Danny and the Delphi Community

Danny Thorpe has been in Borland for many years, doing Q&A work on the early releases of Delphi and then moving to R&D working mostly on the compiler. If the core of the compiler (even the Win32 one) was already there when he got in charge, as far as I know he did a lot of the work on the Kylix compiler and on the marvellous integration of the Delphi language with the .NET architecture (which is, I'm repeating myself, almost unbelievable). He was also behind the recent Win32 language updates, although other developers (including Tagawa-san) have probably written the actual internal code.

Danny has also been a very good conference and user group speaker (at the beginning I could get a little lost following him, he has become a much better speaker in recent years). His presence on the newsgroups was not frequent, but very competent and relevant (and even patient).
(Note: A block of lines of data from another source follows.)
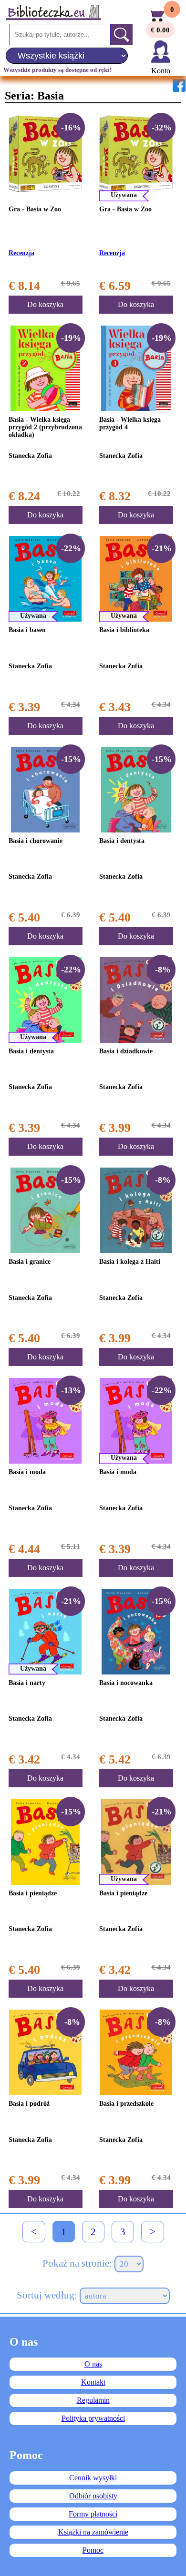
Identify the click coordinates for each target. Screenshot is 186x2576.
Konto (160, 71)
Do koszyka (45, 304)
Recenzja (21, 253)
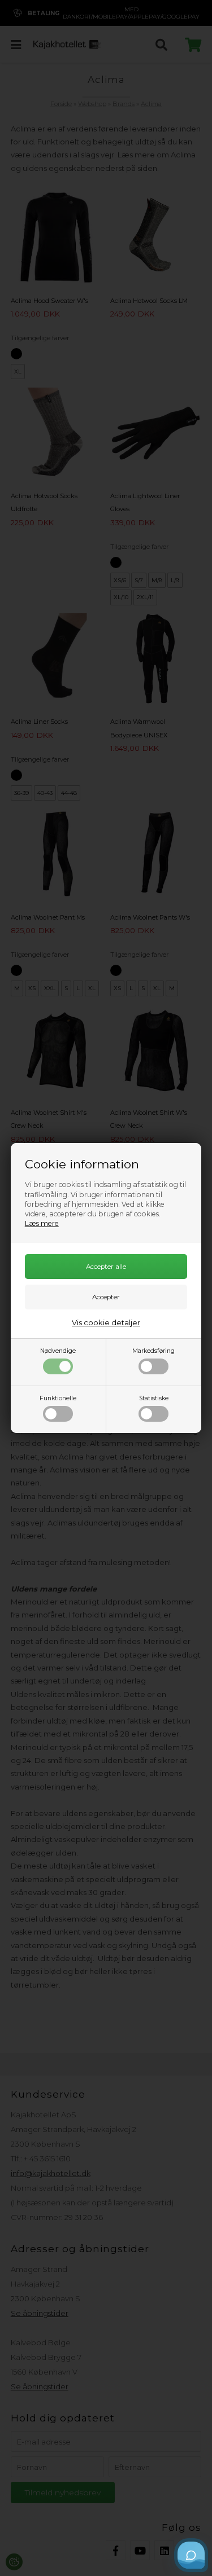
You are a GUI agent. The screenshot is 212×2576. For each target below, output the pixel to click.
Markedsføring (153, 1351)
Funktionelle (58, 1398)
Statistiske (153, 1398)
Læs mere (42, 1223)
He is also one of the people my Mastering Delphi books owe most, as he was the tech reviewer of 4 or 5 different editions, providing a lot of technical details and insight of the product, and fixing tons of errors in the book. He actually even wrote one of the best and most technical Delphi books ever, Delphi Component Design, a tome that is really very hard to find these days.

Danny joined Google

Danny Thorpe can be considered on of the key developers of Delphi. So we'll miss him. But, as someone was mentioning in the Borland newsgroups, it is good to know he's moving after many years to find new challanges, not because Delphi is in trouble.

By the way, Danny has joined Google to work on the Firefox browser from the Mozilla foundation. The the foundation is not rich, so they use developers from "sponsoring companies" and Google is one of them. As they are investing heavily in web applications, they need to make sure there is at least a popular browser that complies with all of the standards, and that no one can makes changes that break someone else web sites.

As he told me (over email) "Google obviously should be (and is) concerned that Microsoft will use IE 7 to direct traffic away from Google search. It seems unlikely that IE7 will provide a simple and easy way to direct search queries to search engines other than MSN, so Google can counter that by backing and promoting vendor-neutral alternatives such as Firefox. It's not so much about the browser itself as the Internet platform / services that the browser goes to".

Farewell

Now I was really surprise these news (that was whispered at Borcon) didn't become public earlier. I'm also quite happy that the early reactions on the newsgroups (here and here) seem to be reasonable. In the past, when key Delphi people had left Borland there was a huge turmoil. Probably, the fact one goes to Google and not to Microsoft does make a difference, after all.

So again, thanks a lot Danny for all you have done for the Delphi community... and good luck with the development of the application I use most after Delphi, Firefox (see my recent post on software I use). It's is nice to know it will get even better, now... and, hey, Danny, keep in touch with the community!

Update (Dec 9)

Danny has now posted on Borland forums about his job change, providing more details... including the fact that Microsoft contacted him. He states clearly that it was not about money but opportunity and that he helped re-organize the Delphi Team to cope with his absence.